### Opdrachtvereisten
Geef elke rij hieronder terug waarin het woord "magnifier" voorkomt. Het verschil tussen hoofdletters en kleine letters telt mee.

Opgeslagen rijen:
********

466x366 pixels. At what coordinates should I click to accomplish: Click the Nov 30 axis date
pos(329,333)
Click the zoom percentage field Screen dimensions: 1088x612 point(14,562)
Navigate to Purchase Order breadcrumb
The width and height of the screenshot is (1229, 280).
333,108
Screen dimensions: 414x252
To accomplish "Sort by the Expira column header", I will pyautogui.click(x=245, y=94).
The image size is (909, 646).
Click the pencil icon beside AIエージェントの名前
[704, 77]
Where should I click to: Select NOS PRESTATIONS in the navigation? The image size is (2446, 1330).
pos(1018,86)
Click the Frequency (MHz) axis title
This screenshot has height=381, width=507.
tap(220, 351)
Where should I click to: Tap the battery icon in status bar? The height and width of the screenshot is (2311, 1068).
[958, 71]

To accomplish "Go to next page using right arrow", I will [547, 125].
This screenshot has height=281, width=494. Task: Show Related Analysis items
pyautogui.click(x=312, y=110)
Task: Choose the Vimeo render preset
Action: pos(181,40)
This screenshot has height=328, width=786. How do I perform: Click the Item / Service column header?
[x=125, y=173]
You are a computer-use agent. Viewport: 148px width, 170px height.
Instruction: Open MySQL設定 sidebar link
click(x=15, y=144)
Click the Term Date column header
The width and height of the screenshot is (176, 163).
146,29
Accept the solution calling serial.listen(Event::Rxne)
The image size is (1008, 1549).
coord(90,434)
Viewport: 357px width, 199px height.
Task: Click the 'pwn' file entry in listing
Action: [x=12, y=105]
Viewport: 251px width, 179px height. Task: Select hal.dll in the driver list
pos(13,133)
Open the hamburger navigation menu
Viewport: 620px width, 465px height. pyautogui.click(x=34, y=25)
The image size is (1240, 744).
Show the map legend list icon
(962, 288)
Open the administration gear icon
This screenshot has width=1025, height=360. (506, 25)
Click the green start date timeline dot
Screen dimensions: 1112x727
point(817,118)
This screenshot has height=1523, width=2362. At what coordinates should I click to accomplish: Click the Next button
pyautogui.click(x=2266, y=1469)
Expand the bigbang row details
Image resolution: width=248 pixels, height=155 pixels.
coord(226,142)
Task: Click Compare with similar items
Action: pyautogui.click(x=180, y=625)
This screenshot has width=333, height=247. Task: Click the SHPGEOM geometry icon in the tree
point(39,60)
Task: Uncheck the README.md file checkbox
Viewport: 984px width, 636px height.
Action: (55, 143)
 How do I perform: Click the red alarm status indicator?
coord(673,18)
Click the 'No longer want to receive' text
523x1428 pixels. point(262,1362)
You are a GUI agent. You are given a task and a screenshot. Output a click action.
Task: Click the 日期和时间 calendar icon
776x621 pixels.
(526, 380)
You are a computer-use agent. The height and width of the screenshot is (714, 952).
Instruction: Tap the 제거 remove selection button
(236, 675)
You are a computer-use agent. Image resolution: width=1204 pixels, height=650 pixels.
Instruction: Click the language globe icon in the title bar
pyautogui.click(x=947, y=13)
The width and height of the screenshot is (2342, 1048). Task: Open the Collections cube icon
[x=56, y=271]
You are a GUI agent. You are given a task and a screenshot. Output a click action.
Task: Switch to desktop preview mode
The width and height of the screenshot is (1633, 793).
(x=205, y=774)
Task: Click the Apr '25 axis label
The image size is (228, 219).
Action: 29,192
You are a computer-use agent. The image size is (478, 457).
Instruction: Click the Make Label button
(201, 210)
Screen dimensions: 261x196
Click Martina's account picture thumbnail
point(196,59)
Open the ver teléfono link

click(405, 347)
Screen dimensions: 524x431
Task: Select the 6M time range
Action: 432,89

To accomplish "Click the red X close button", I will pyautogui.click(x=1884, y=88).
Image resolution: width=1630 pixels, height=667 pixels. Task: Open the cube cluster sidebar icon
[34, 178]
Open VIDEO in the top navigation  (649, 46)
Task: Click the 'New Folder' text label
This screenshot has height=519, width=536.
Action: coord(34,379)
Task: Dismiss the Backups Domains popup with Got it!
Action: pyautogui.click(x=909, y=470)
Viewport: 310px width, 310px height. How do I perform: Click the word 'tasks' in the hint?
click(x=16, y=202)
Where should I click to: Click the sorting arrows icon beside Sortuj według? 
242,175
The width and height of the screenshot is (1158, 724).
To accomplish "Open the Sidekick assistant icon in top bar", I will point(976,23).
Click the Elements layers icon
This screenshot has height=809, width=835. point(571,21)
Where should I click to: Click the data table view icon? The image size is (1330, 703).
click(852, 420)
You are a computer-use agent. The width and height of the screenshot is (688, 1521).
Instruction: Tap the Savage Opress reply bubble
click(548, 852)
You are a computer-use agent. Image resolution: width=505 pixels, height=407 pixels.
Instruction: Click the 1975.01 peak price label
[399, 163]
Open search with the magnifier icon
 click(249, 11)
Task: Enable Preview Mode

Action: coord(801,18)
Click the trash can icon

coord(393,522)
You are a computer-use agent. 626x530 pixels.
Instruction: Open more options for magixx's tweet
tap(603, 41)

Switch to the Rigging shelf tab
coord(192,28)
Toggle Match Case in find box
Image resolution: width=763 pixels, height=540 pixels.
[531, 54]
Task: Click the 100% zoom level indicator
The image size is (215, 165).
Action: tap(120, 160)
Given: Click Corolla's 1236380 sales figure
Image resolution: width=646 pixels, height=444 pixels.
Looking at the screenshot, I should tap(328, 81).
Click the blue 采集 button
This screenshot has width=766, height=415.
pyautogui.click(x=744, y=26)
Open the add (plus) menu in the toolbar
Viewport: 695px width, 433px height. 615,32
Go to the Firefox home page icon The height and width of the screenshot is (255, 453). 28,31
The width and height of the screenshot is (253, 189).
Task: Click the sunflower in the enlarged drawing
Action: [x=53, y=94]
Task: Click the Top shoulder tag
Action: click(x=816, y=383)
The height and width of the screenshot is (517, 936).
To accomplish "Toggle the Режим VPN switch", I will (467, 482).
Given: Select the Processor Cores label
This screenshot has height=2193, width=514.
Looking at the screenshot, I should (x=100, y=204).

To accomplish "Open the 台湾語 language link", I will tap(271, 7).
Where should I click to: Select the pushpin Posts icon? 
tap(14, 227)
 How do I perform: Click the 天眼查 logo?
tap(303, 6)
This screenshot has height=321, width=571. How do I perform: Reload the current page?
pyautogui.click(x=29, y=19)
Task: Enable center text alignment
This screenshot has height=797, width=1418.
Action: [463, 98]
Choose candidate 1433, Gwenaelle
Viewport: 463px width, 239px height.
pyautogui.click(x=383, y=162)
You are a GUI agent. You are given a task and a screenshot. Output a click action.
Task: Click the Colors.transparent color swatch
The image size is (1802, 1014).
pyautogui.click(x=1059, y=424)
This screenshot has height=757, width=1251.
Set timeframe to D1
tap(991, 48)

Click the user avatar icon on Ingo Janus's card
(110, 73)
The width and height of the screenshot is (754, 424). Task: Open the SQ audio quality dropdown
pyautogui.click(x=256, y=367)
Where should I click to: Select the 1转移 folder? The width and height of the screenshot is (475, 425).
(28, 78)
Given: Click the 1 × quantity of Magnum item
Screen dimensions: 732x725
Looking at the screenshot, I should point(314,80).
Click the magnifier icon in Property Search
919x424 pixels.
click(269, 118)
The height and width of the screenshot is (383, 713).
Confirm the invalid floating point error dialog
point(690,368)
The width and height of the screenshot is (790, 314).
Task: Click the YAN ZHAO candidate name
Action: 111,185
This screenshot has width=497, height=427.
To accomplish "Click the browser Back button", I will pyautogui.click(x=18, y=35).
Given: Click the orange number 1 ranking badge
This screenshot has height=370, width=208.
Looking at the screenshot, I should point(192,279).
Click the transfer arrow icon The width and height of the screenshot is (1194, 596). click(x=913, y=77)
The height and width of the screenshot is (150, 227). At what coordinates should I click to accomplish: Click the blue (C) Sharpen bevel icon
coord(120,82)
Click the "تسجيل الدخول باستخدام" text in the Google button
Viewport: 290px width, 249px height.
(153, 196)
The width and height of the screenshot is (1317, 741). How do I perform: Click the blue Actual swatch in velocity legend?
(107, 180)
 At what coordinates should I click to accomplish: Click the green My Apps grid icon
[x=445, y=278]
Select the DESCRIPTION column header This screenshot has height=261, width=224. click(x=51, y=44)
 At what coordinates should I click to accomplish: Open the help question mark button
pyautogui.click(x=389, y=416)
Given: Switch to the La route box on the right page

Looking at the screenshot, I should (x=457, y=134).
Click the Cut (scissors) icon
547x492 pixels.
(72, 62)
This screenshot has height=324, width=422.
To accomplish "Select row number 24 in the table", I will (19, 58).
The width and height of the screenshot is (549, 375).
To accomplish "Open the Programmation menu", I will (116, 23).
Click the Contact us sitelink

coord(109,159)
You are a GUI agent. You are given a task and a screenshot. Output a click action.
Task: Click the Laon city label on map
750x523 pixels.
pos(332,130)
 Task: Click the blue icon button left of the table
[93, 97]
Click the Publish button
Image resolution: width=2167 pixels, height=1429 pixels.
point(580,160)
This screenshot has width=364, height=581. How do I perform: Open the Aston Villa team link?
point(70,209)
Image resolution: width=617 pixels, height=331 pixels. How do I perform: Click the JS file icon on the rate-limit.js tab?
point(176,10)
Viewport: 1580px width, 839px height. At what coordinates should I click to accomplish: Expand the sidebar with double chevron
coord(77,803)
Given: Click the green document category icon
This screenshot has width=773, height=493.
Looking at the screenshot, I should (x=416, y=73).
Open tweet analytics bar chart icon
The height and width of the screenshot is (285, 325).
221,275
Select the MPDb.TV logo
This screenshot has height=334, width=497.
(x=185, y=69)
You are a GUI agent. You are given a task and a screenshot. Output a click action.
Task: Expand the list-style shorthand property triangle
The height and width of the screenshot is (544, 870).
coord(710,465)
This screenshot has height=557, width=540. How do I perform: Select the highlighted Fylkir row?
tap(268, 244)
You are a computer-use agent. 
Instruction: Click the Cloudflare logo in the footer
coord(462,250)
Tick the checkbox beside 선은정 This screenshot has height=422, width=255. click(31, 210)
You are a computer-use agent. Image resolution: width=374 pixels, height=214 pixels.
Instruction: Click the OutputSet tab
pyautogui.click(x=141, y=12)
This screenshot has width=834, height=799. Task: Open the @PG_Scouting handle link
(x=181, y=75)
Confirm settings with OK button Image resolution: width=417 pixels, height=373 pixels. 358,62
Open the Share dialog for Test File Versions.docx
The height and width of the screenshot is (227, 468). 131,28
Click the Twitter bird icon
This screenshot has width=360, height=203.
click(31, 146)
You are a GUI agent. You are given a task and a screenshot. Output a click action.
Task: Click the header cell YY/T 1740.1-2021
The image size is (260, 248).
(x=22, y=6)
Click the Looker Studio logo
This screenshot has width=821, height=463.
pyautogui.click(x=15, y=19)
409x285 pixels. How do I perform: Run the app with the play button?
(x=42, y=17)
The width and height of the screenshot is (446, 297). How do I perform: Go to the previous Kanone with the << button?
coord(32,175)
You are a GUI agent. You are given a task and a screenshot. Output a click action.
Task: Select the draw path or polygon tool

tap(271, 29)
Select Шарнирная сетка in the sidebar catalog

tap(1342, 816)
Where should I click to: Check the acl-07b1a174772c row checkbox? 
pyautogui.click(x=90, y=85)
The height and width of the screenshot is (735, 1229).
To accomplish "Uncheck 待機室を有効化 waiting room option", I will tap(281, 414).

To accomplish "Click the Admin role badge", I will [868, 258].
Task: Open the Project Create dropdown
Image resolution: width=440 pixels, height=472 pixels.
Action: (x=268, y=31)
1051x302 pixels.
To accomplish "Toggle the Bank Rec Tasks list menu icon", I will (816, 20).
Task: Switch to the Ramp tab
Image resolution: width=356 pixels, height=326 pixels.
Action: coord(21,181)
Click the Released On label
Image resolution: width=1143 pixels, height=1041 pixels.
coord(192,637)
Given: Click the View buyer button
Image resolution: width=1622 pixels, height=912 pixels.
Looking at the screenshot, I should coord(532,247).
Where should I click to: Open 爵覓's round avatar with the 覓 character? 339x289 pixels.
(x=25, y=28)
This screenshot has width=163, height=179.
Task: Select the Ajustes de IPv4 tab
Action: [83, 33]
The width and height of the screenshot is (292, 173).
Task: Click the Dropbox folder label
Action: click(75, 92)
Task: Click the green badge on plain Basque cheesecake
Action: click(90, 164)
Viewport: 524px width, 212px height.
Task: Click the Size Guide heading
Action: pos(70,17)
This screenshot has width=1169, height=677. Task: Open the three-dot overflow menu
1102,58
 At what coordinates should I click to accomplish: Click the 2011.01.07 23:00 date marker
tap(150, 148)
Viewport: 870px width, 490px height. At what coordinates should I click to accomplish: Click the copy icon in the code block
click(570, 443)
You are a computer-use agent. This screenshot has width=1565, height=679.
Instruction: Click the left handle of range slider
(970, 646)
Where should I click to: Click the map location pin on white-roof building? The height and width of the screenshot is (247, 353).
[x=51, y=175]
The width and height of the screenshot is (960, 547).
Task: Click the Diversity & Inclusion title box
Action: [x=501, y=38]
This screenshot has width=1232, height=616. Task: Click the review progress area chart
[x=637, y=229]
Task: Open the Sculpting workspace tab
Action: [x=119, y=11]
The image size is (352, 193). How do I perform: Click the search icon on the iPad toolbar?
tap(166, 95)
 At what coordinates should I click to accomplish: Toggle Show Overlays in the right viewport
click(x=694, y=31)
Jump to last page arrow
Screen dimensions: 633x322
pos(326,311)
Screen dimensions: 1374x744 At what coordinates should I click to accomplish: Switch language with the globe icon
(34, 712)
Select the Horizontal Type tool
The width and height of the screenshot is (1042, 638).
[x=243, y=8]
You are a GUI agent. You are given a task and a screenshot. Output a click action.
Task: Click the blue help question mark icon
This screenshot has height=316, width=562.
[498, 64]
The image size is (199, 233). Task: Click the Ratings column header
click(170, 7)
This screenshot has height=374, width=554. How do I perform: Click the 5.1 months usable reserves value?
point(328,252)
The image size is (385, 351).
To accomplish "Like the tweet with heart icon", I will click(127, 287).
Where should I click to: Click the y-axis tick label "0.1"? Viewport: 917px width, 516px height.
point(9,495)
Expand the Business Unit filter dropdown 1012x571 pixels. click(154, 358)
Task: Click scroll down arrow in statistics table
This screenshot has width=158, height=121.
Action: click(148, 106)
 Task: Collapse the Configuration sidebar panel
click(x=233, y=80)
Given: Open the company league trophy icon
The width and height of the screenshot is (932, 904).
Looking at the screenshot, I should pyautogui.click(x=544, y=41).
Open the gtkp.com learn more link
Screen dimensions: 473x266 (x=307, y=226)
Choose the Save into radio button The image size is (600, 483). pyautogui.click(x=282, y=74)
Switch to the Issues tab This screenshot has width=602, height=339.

********

### Volledig antwoord
Open search with the magnifier icon
Click the magnifier icon in Property Search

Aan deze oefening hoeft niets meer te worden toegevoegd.